**** Material to process ****
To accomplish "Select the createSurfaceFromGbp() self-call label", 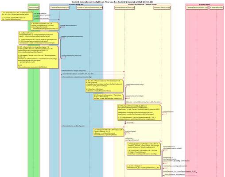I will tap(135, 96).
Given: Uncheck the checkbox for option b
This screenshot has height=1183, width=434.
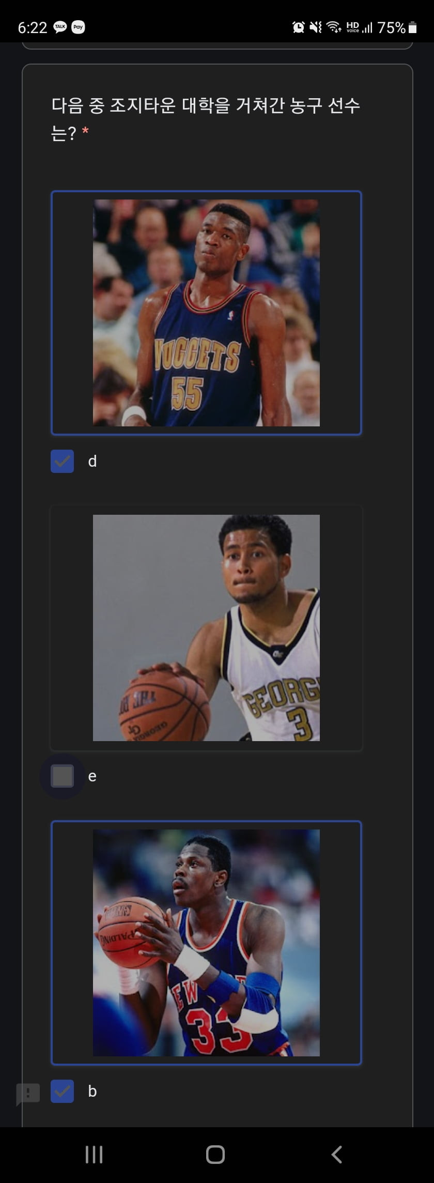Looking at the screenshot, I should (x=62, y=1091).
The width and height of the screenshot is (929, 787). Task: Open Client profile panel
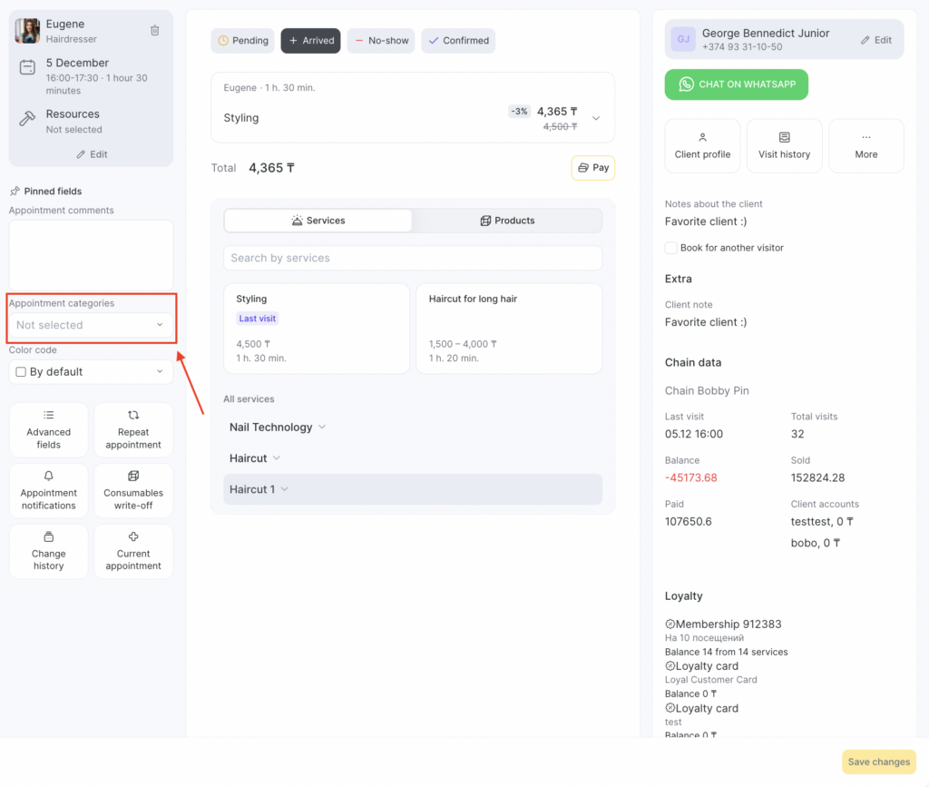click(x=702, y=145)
****
Task details: Please copy the material word for word, starting at the line containing "Given: Uncheck the checkbox for option b" and ending with its last line, and leave the pictures out.

Solved exercise:
Given: Uncheck the checkbox for option b
This screenshot has height=1183, width=434.
Looking at the screenshot, I should (x=62, y=1091).
The width and height of the screenshot is (929, 787). Task: Open Client profile panel
click(x=702, y=145)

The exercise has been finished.